• TEKS YANG DIBERIKAN
⟨

Berkenalan dengan Komunisme Tiongkok
Berkenalan dengan Komunisme Tiongkok
Helikopter
terbang di atas bendera Tiongkok di Lapangan Tiananmen dalam formasi
"100" selama upacara untuk menandai peringatan 100 tahun berdirinya
Partai Komunis China di Lapangan Tiananmen di Beijing, China, Kamis
(7/1). Foto: Ng Han Guan/AP Photo
Ketika mendengar kata
Komunisme, berbagai anggapan buruk, bahkan busuk, sering muncul di dalam kepala orang yang mendengarnya.
Tidak percaya? Lihat saja komentar-komentar yang dilontarkan oleh para
warganet ketika dihadapkan oleh konten-konten yang membahas Komunisme.
Mereka tidak segan memainkan jemarinya di atas gawai canggih untuk
melontarkan komentar negatif terhadap konten-konten tentang Komunisme.
Hal ini sering terjadi ketika
Tiongkokmenjadi tajuk utama karena negara tersebut memang memiliki sejarah yang panjang dan kelam dengan Komunisme.
Namun, alangkah baiknya jika kita memiliki pemahaman yang baik tentang
Komunisme, khususnya Komunisme Tiongkok. Jemari kita harus terdidik
untuk dapat menghasilkan argumentasi yang lebih tepat sasaran.
Nukilan pendek ini akan membahas dua pertanyaan terkait Komunisme
Tiongkok. Sebelum masuk ke alam pikiran Tiongkok, kita harus memahami
terlebih dahulu arti dari komunisme itu sendiri.
Selanjutnya, bagaimana Komunisme hidup berdampingan dengan alam pikiran
Tiongkok dan dampaknya terhadap berbagai kebijakan publik yang dibuat
oleh negara tersebut.
Komunisme Ala Lenin Tak Sepenuhnya Seirama dengan Komunisme Karl Marx
Di Indonesia, Komunisme sering diidentikkan dengan
Karl Marx (1818-1883), salah satu tokoh termasyur
filsafat
barat abad ke-19. Tokoh ini sering dianggap sebagai penjahat ulung yang
bertanggung jawab atas berbagai peristiwa kemanusiaan yang dilakukan
oleh negara-negara komunis.
Saking buruknya citra Marx, khususnya di Indonesia, sejumlah karyanya
dan tulisan yang membahas tentangnya sempat dilarang, bahkan dibakar
secara besar-besaran.
Menurut penulis, menyalahkan Marx merupakan tindakan yang gegabah karena
pandangan filosofis Komunisme yang menimbulkan bencana mengerikan bagi
umat manusia tidak sepenuhnya bertumpu pada pandangan Marx.
Vladimir
Lenin (1870-1924) adalah orang yang bertanggung jawab atas berbagai peristiwa kemanusiaan yang dimaksud di atas.
Lenin, dalam (Magnis-Suseno, 2003, 31-43), menginterpretasikan pandangan
Marx tentang perjuangan proletariat (kaum buruh atau kelas bawah) dalam
melawan Kapitalisme ke arah yang menghalalkan hal-hal buruk seperti
kediktatoran Partai Komunis dalam mengelola negara. Maka dari itu,
ketika kita mendengar kata Komunisme, maka istilah yang tepat dalam
menggambarkan pandangan filosofis tersebut adalah Marxisme-Leninisme,
bukan Marxisme.

⟩

• YANG DIHARAPKAN
Terjemahkan kalimat ini dari teks tentang Komunisme Tiongkok ke dalam bahasa Inggris: "Saking buruknya citra Marx, khususnya di Indonesia, sejumlah karyanya dan tulisan yang membahas tentangnya sempat dilarang, bahkan dibakar secara besar-besaran."

• DATA TERCATAT
⟨

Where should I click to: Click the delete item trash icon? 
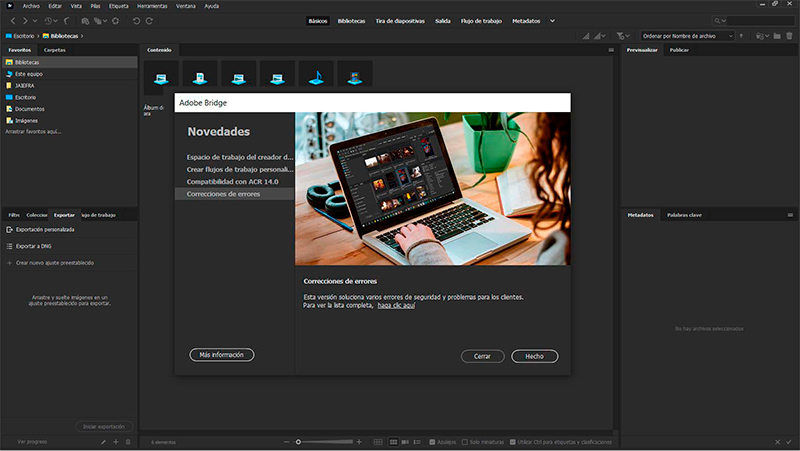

⟩

• PENYELESAIAN SOAL
Because Marx's image was so bad, especially in Indonesia, a number of his works and writings about him were at one point banned, and even burned on a massive scale.